The issue is this: I have created an Interface that exposes 5 Events (to be used for a view in ASP.NET and the MVP Supervisory Controller pattern..... I know, I should be using MVC, but that's a whole other issue). Anyway, I want to test that when a certain event fires on the view, we'll call it "IsLoaded", that a method inside of my Presenter is called and, using Dependency Injection, a value is returned from the Dependency and set to the view. Here is where the problem starts: when I use Expect.Call(Dependency.GetInfo()).Return(SomeList), the Call never executes (without the mock.ReplayAll() method being invoked). Well, when I invoke the ReplayAll method, I get ExpectationExceptions because of the Subscription by the Presenter object to the other Events exposed by the View Interface.

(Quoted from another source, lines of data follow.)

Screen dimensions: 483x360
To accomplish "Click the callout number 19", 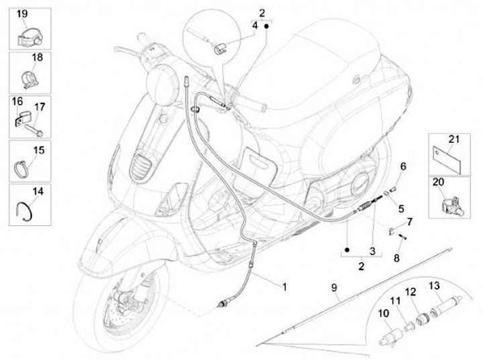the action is pyautogui.click(x=22, y=14).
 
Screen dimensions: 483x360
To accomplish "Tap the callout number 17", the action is pyautogui.click(x=40, y=107).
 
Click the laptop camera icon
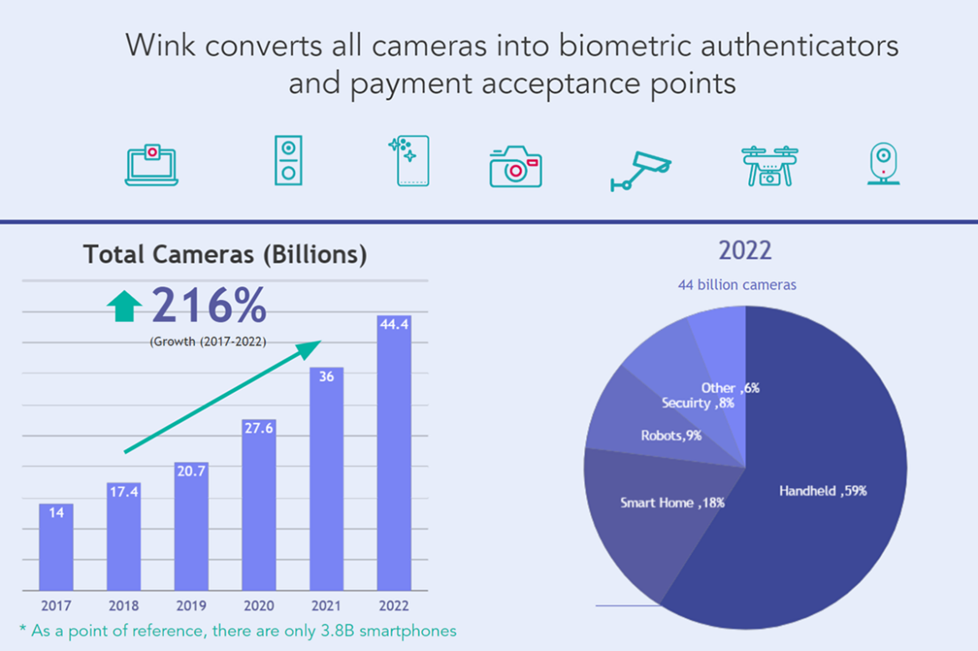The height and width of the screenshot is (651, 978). [x=151, y=164]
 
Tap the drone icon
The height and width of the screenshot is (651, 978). [x=769, y=165]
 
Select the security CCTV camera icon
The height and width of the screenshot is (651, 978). [x=640, y=170]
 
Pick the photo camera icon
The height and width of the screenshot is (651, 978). [x=515, y=166]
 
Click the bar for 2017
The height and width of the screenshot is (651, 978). [x=56, y=547]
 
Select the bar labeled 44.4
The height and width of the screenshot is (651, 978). [x=394, y=451]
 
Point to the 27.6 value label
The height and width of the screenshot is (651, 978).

So, for me to test that IView.IsLoaded has fired, I want to verify that IView.ListOfSomething has been updated to match the list I passed in via the Expect.Call(). However, when I set the expectation, the other Event subscriptions (which occur straight out of the constructor for the Presenter) fail the #0 Expectations of the test. What I get is, view.Save += this.SaveNewList tosses up a RhinoMocks ExpectationViolationException.

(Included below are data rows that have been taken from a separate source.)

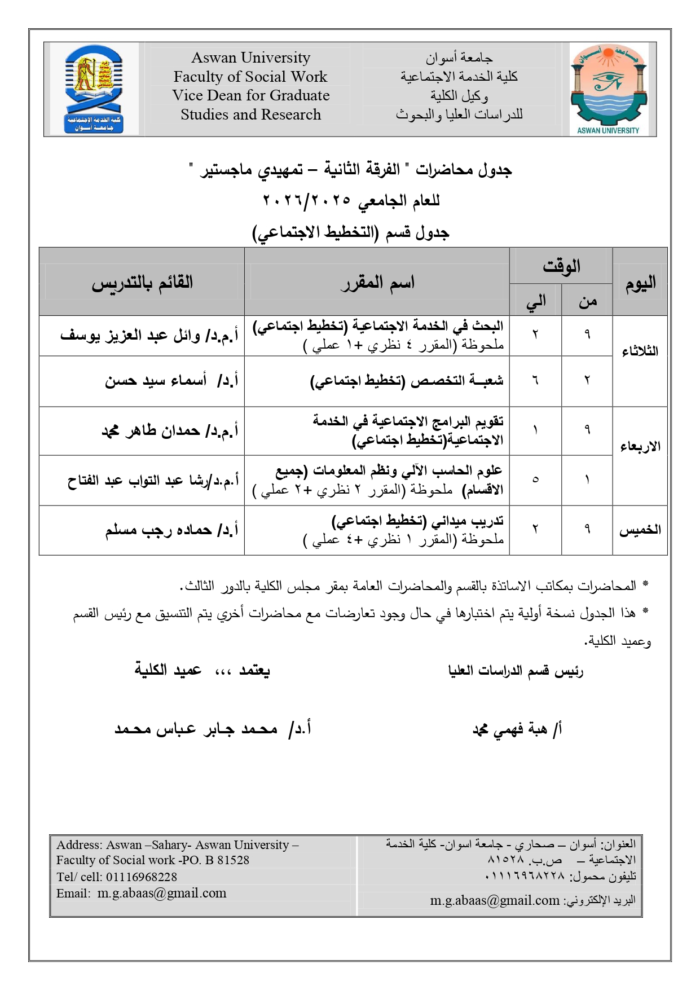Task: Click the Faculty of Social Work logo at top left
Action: click(x=94, y=89)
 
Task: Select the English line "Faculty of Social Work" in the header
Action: click(x=250, y=77)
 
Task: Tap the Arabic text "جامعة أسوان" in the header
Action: click(x=459, y=58)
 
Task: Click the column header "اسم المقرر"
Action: click(x=377, y=282)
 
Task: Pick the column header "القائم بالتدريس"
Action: click(x=142, y=282)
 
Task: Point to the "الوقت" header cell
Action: click(x=561, y=266)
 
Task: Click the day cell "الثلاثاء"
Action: click(x=640, y=351)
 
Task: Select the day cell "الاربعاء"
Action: click(x=640, y=447)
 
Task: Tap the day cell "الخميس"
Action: click(x=640, y=530)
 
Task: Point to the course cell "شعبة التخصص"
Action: click(x=406, y=381)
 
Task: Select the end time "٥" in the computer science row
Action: click(x=535, y=480)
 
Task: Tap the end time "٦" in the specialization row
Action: click(x=535, y=381)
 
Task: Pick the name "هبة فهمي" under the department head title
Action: click(x=510, y=730)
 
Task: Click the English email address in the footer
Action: click(x=162, y=894)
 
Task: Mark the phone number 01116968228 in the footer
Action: click(x=142, y=877)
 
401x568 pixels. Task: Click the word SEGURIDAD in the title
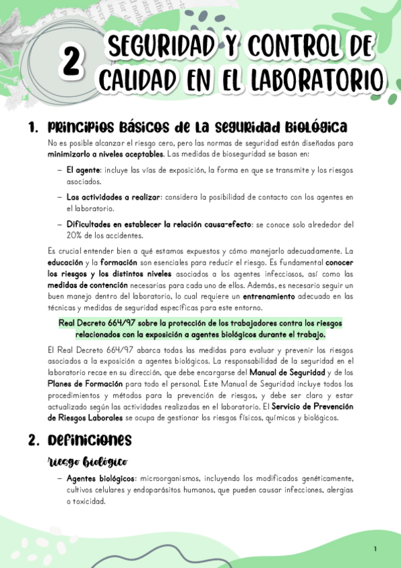160,48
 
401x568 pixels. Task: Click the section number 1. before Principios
33,127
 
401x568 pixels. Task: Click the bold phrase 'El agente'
83,171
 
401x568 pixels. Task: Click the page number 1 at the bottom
375,549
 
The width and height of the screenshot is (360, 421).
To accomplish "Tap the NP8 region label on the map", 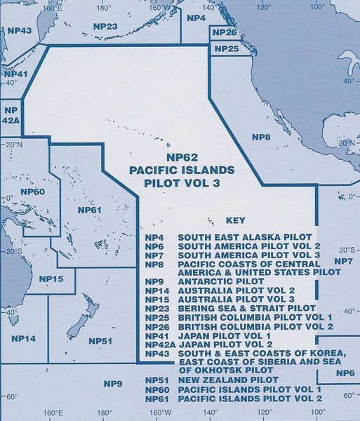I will [x=260, y=138].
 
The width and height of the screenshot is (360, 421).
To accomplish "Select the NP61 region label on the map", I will [x=90, y=210].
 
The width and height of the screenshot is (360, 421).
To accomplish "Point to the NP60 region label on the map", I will [x=32, y=192].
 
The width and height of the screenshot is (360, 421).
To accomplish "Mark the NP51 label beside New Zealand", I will [x=100, y=341].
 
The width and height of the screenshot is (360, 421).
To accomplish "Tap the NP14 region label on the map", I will [x=23, y=338].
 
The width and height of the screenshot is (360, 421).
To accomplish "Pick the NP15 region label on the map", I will [x=51, y=279].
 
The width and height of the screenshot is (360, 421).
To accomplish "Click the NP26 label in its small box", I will [x=224, y=33].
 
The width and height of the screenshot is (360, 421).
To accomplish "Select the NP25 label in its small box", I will [x=226, y=49].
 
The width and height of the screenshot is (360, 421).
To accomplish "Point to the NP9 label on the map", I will [x=113, y=383].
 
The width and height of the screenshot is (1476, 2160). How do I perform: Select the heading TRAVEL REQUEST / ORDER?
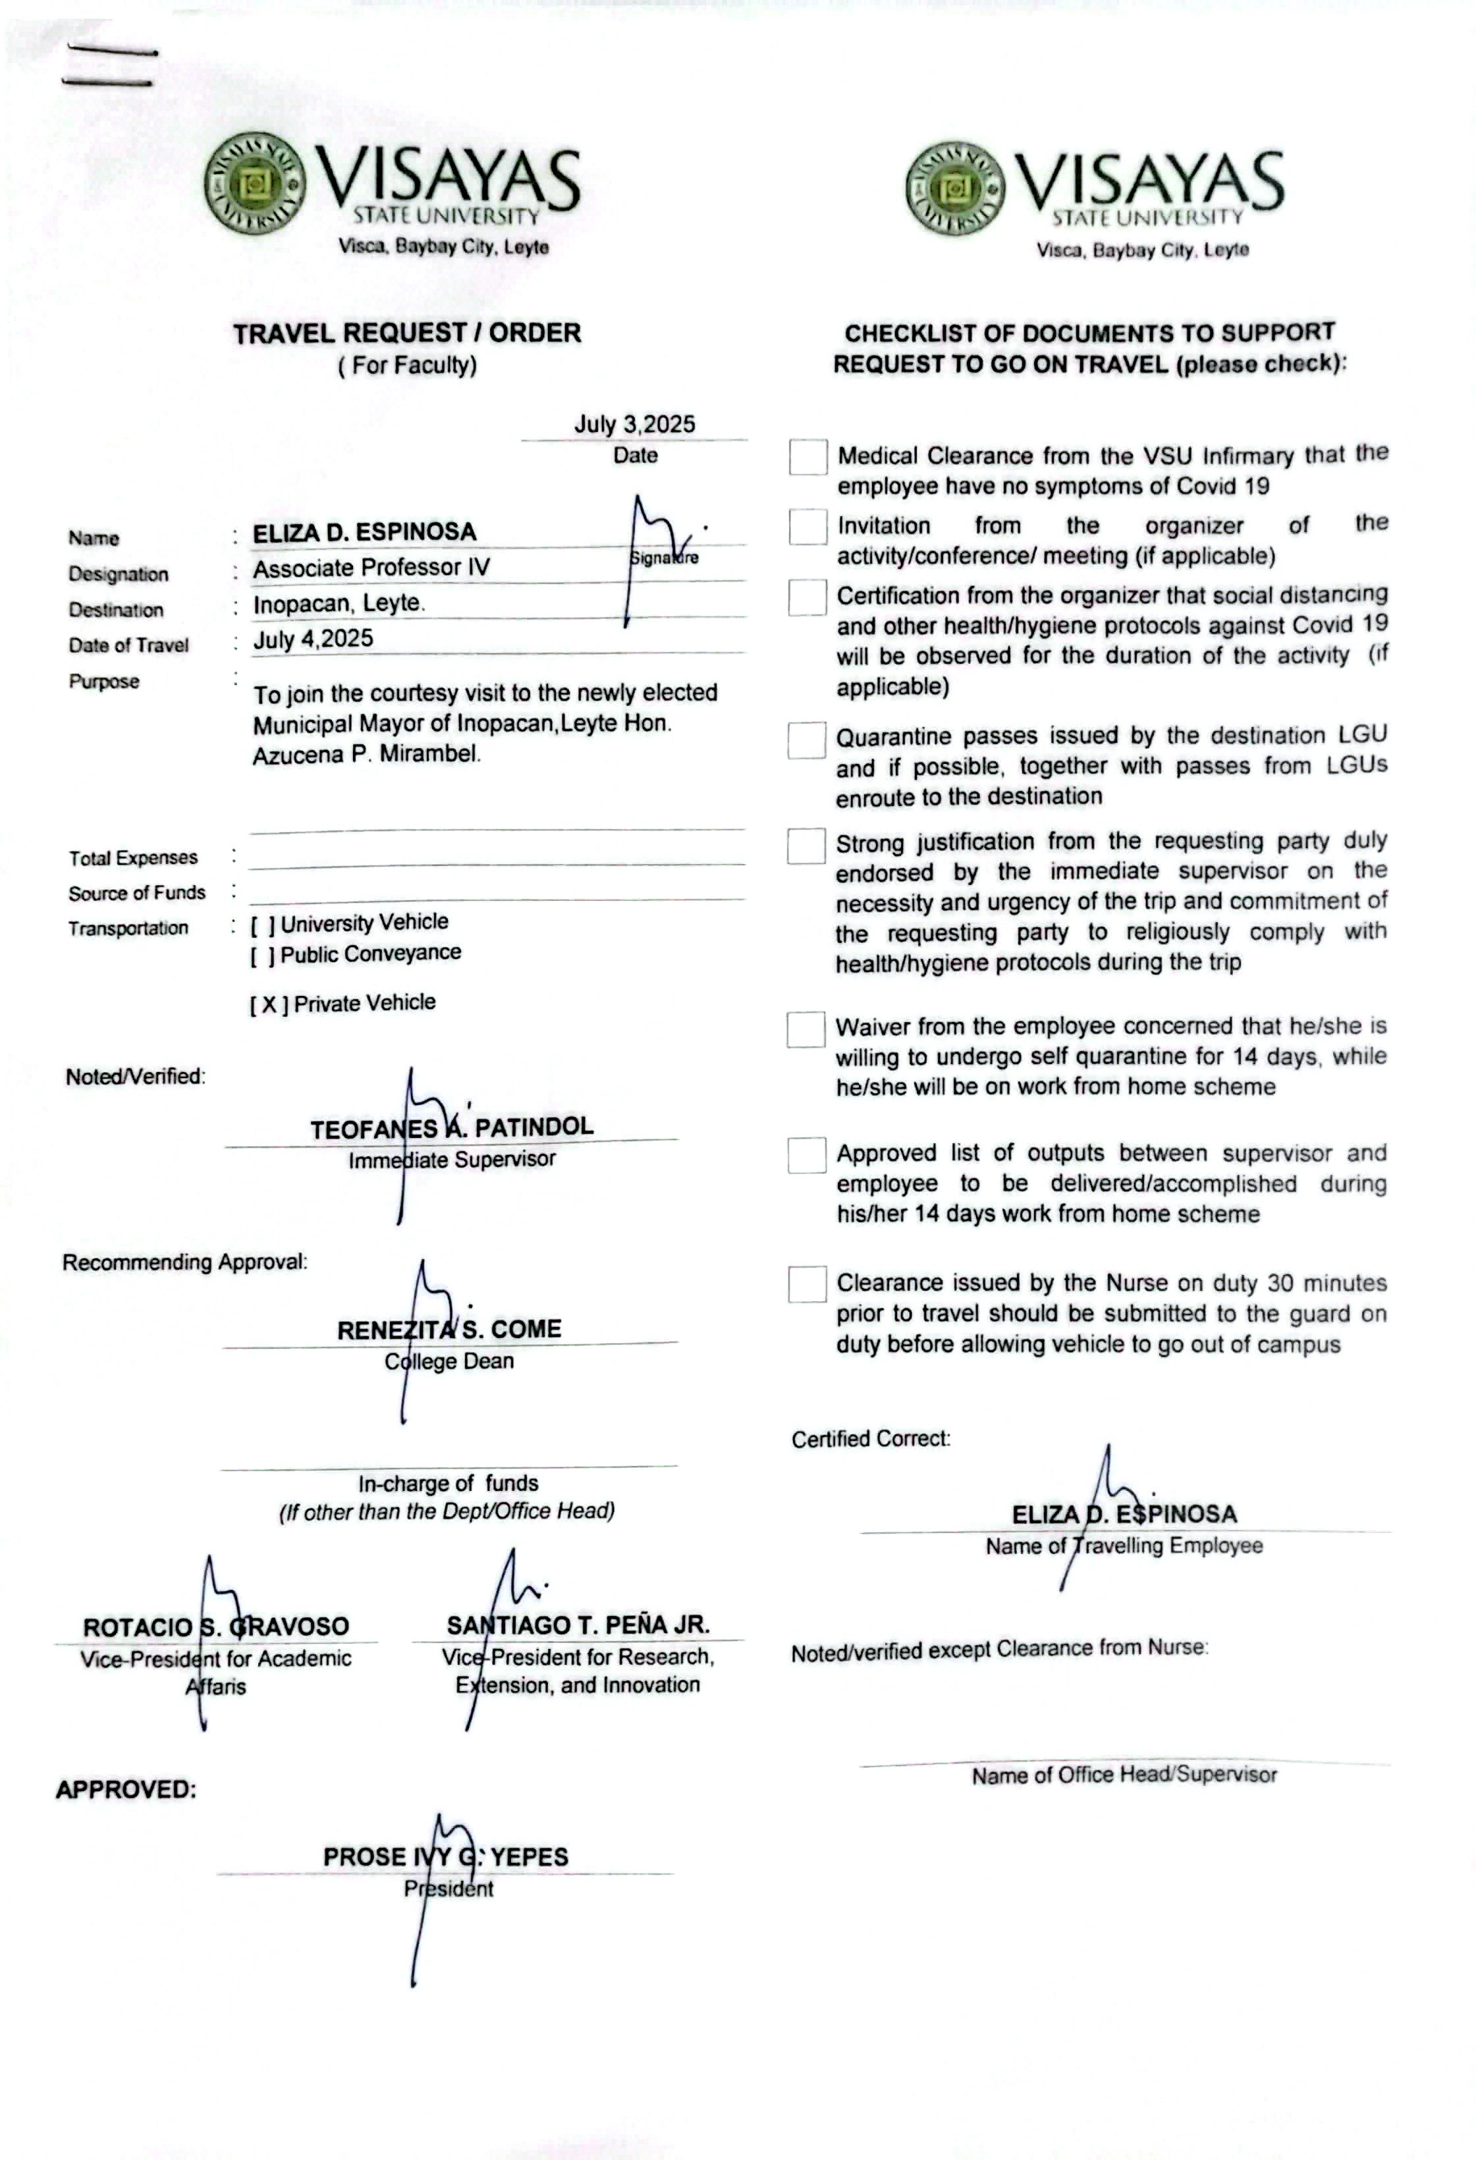(406, 333)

My million dollar question is this: Is it necessary I set expectations for ALL of my events (via [Setup]), or is there something that I'm missing/not understanding about how Unit Testing or RhinoMocks works?
Please bear in mind I am extremely new to Unit Testing, and therefore RhinoMocks. If it appears I don't know what I'm talking about, please feel free to point that out.
I'm working on a project where we used MVP and rhino mocks as well. What we did was simply expect all event subscriptions in every test.
private void SetupDefaultExpectations()
{
_mockView.Initializing += null; LastCall.IgnoreArguments();
_mockView.SavingChanges += null; LastCall.IgnoreArguments();
}
Then we built a extension method on IMockedObject (from RhinoMocks) to trigger events in the unit tests and un-wrap exceptions so that they can be expected in the standard NUnit way.
static class IMockedObjectExtension
{
public static void RaiseEvent(this IMockedObject mockView, string eventName, EventArgs args)
{
EventRaiser eventraiser = new EventRaiser(mockView, eventName);
try
{
eventraiser.Raise(mockView, args);
}
catch (TargetInvocationException ex)
{
throw ex.InnerException;
}
}
public static void RaiseEvent(this IMockedObject mockView, string eventName)
{
RaiseEvent(mockView, eventName, EventArgs.Empty);
}
}
This could then be used from the unit test like this
using(_mocks.Record())
{
Expect.Call(dependency.GetInfo()).Return(someList);
}
using(_mocks.Playback())
{
Presenter presenter = new Presenter(_mockView, dependency);
(_mockView as IMockedObject).RaiseEvent("SavingChanges");
}
To eliminate duplication between presenter tests we have refactored this to a BasePresenterTest base class which sets up this basic structure for all presenter tests and exposes helper methods to the sub class.
public abstract class BasePresenterTest<VIEW> where VIEW : IBaseView
{
protected MockRepository _mocks;
protected VIEW View { get; private set; }
protected abstract void SetUp();
protected abstract void TearDown();
protected abstract void SetupDefaultExpectations();
[SetUp]
public virtual void BaseSetUp()
{
_mocks = new MockRepository();
View = _mocks.CreateMock<VIEW>();
SetUp();
}
[TearDown]
public virtual void BaseTearDown()
{
TearDown();
View = null;
_mocks = null;
}
protected virtual void BaseSetupDefaultExpectations()
{
//Setup default expectations that are general for all views
SetupDefaultExpectations();
}
protected virtual IDisposable Record()
{
IDisposable mocksRecordState = _mocks.Record();
BaseSetupDefaultExpectations();
return mocksRecordState;
}
protected virtual IDisposable Playback()
{
return _mocks.Playback();
}
protected void RaiseEventOnView(string eventName)
{
(View as IMockedObject).RaiseEvent(eventName);
}
}
This eliminates alot of code from the tests in our project.
We still use a old version of RhinoMocks but I will try to update this once we move to a later version.